Text Classification
Transformers
Safetensors
English
modernbert

Readability Rating Model

This repository contains the model described in the paper Meta-rater: A Multi-dimensional Data Selection Method for Pre-training Language Models.

Code: https://github.com/opendatalab/Meta-rater

Model Description

This model is a fine-tuned version of ModernBERT-base designed to evaluate the Readability dimension of text quality on a 5-point scale (0-5).
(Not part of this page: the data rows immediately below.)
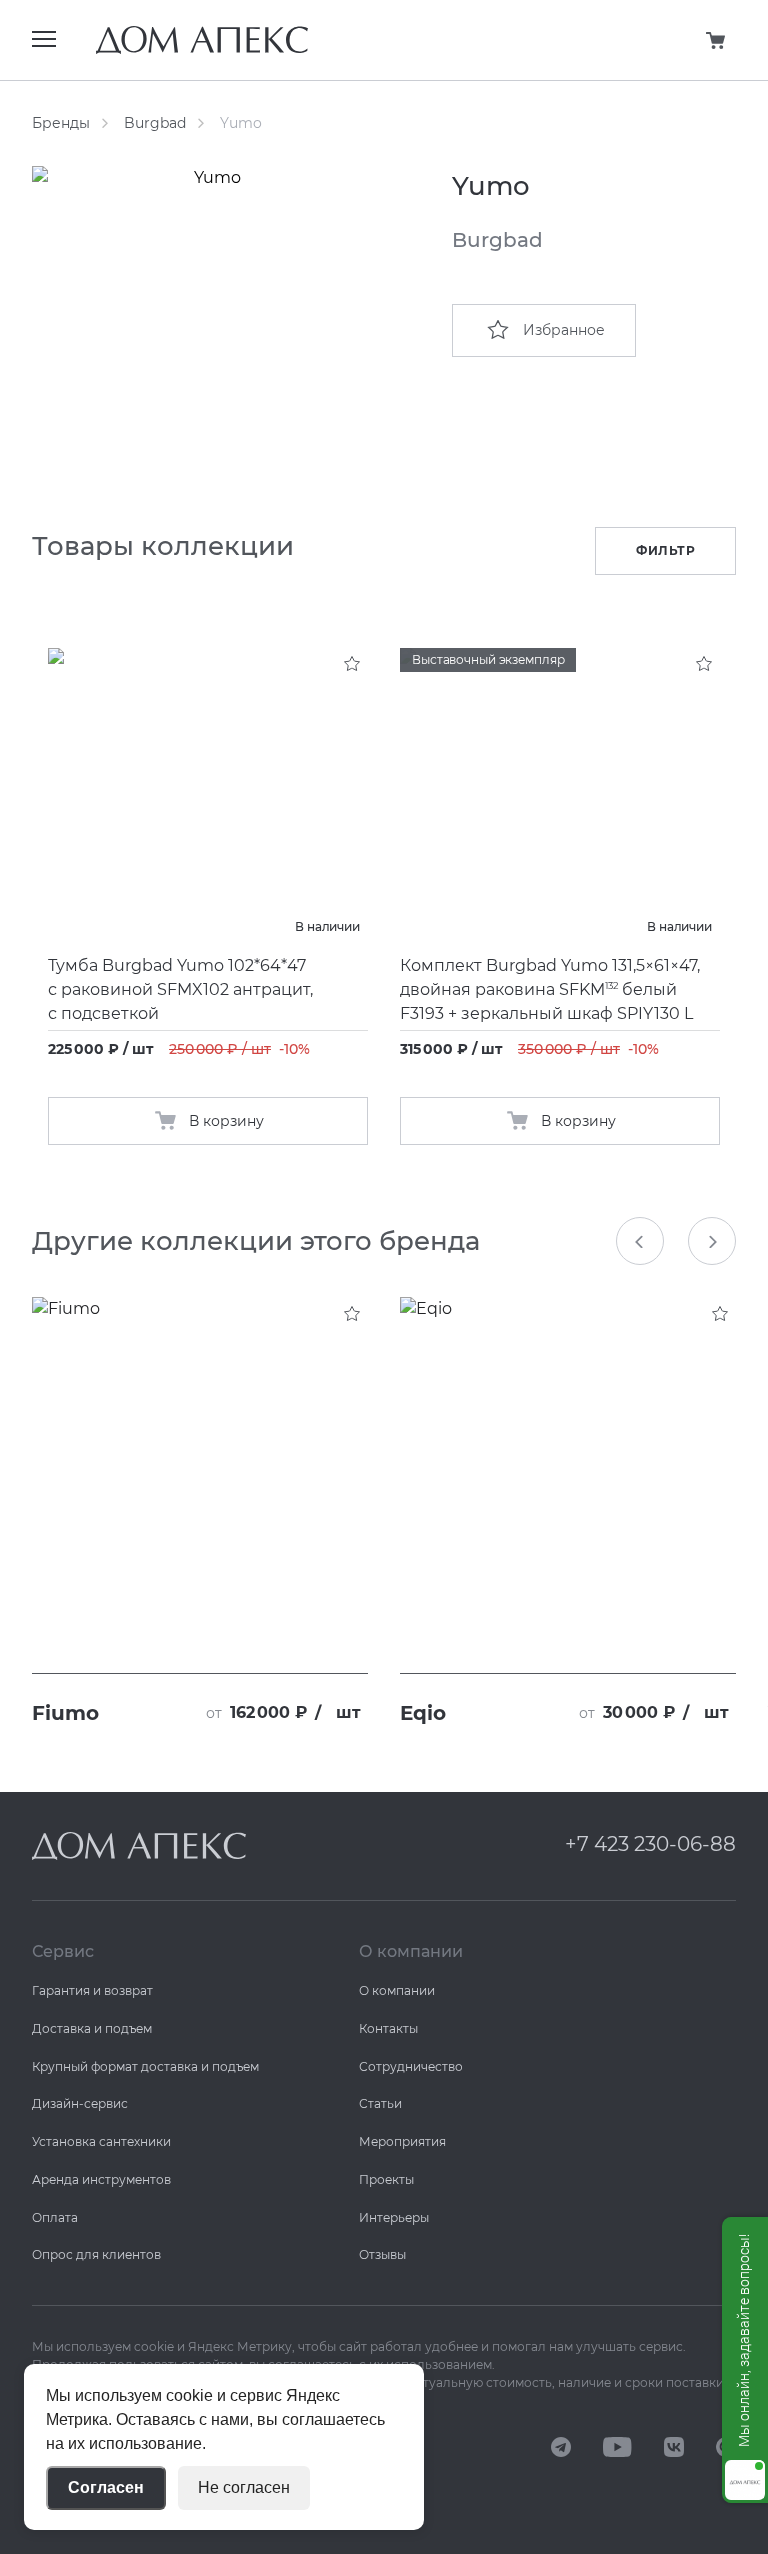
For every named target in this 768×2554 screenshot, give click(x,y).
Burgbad (155, 123)
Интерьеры (394, 2217)
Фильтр (665, 550)
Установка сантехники (101, 2141)
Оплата (55, 2217)
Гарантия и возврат (92, 1990)
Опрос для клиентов (96, 2254)
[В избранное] (352, 664)
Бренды (61, 123)
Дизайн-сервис (80, 2103)
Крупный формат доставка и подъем (145, 2066)
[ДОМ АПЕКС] (561, 2446)
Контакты (388, 2028)
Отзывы (382, 2254)
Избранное (564, 330)
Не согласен (244, 2487)
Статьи (380, 2103)
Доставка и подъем (92, 2028)
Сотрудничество (411, 2066)
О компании (397, 1990)
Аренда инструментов (101, 2179)
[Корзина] (716, 40)
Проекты (386, 2179)
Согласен (106, 2487)
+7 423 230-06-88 (650, 1844)
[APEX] (139, 1846)
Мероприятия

Readability measures the ease with which a reader can understand a written text, considering factors such as clarity, coherence, vocabulary complexity, and sentence structure.

Model Details

  • Base Model: ModernBERT-base
  • Parameters: 149M
  • Context Window: 4,096 tokens
  • Task: Text quality rating (regression)
  • Score Range: 0-5 (continuous)
  • Performance: 87.47% F1 score, 94.13% accuracy

Rating Scale

The model uses an additive 5-point rating system:

  • 0: absolute not readable
  • 1: Somewhat readable but contains significant clarity or coherence issues, complex vocabulary, or numerous errors
  • 2: Generally clear and coherent with occasional grammar, spelling errors, or convoluted structures
  • 3: Clear and coherent for the most part, using appropriate vocabulary with minor grammar/spelling issues
  • 4: Very clear and coherent with very few or no errors, proper punctuation and easy-to-follow structures
  • 5: Outstanding clarity and coherence, effective communication with minimal errors that don't interfere with understanding

Usage

from transformers import AutoTokenizer, AutoModelForSequenceClassification
import torch

# Load the model and tokenizer
model_name = "opendatalab/meta-rater-readability-rating"
tokenizer = AutoTokenizer.from_pretrained(model_name)
model = AutoModelForSequenceClassification.from_pretrained(model_name)

# Example text
text = "The weather today is sunny and warm. It's a perfect day for outdoor activities."

# Tokenize and predict
inputs = tokenizer(text, return_tensors="pt", truncation=True, max_length=4096)
with torch.no_grad():
    outputs = model(**inputs)
    score = outputs.logits.squeeze().argmax(dim=0)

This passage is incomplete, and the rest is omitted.